So in hybrids themselves, there are some which never have produced, and probably never would produce, even with the pollen of either pure parent, a single fertile seed: but in some of these cases a first trace of fertility may be detected, by the pollen of one of the pure parent-species causing the flower of the hybrid to wither earlier than it otherwise would have done; and the early withering of the flower is well known to be a sign of incipient fertilisation. From this extreme degree of sterility we have self-fertilised hybrids producing a greater and greater number of seeds up to perfect fertility.
Hybrids from two species which are very difficult to cross, and which rarely produce any offspring, are generally very sterile; but the parallelism between the difficulty of making a first cross, and the sterility of the hybrids thus produced--two classes of facts which are generally confounded together--is by no means strict. There are many cases, in which two pure species can be united with unusual facility, and produce numerous hybrid-offspring, yet these hybrids are remarkably sterile. On the other hand, there are species which can be crossed very rarely, or with extreme difficulty, but the hybrids, when at last produced, are very fertile. Even within the limits of the same genus, for instance in Dianthus, these two opposite cases occur.
The fertility, both of first crosses and of hybrids, is more easily affected by unfavourable conditions, than is the fertility of pure species. But the degree of fertility is likewise innately variable; for it is not always the same when the same two species are crossed under the same circumstances, but depends in part upon the constitution of the individuals which happen to have been chosen for the experiment. So it is with hybrids, for their degree of fertility is often found to differ greatly in the several individuals raised from seed out of the same capsule and exposed to exactly the same conditions.

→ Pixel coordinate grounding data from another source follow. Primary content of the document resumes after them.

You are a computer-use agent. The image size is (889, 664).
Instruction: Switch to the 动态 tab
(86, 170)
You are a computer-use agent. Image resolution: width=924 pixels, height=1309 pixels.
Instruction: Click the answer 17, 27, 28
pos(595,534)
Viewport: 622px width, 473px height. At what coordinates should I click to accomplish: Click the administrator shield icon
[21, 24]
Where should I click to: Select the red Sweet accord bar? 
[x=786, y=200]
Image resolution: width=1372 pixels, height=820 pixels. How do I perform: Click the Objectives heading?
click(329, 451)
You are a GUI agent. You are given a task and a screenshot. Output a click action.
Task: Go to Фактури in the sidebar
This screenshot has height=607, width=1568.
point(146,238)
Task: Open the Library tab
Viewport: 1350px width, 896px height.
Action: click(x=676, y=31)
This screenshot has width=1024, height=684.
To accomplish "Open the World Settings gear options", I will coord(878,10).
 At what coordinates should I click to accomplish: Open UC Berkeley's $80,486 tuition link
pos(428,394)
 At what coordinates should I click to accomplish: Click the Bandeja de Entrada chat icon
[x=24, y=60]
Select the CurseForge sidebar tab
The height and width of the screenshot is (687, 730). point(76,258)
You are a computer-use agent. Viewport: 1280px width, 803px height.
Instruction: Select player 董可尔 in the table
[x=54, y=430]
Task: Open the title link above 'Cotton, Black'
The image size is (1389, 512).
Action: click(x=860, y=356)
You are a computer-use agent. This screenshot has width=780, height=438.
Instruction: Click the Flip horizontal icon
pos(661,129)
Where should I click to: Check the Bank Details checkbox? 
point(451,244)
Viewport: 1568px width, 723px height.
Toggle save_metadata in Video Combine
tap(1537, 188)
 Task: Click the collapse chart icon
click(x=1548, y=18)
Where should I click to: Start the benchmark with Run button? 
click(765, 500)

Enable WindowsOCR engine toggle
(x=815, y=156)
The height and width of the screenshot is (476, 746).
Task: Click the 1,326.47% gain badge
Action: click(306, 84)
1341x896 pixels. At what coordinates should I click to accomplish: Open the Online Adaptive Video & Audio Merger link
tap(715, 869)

By the term systematic affinity is meant, the resemblance between species in structure and in constitution, more especially in the structure of parts which are of high physiological importance and which differ little in the allied species. Now the fertility of first crosses between species, and of the hybrids produced from them, is largely governed by their systematic affinity. This is clearly shown by hybrids never having been raised between species ranked by systematists in distinct families; and on the other hand, by very closely allied species generally uniting with facility. But the correspondence between systematic affinity and the facility of crossing is by no means strict. A multitude of cases could be given of very closely allied species which will not unite, or only with extreme difficulty; and on the other hand of very distinct species which unite with the utmost facility. In the same family there may be a genus, as Dianthus, in which very many species can most readily be crossed; and another genus, as Silene, in which the most persevering efforts have failed to produce between extremely close species a single hybrid. Even within the limits of the same genus, we meet with this same difference; for instance, the many species of Nicotiana have been more largely crossed than the species of almost any other genus; but Gartner found that N. acuminata, which is not a particularly distinct species, obstinately failed to fertilise, or to be fertilised by, no less than eight other species of Nicotiana. Very many analogous facts could be given.
No one has been able to point out what kind, or what amount, of difference in any recognisable character is sufficient to prevent two species crossing. It can be shown that plants most widely different in habit and general appearance, and having strongly marked differences in every part of the flower, even in the pollen, in the fruit, and in the cotyledons, can be crossed. Annual and perennial plants, deciduous and evergreen trees, plants inhabiting different stations and fitted for extremely different climates, can often be crossed with ease.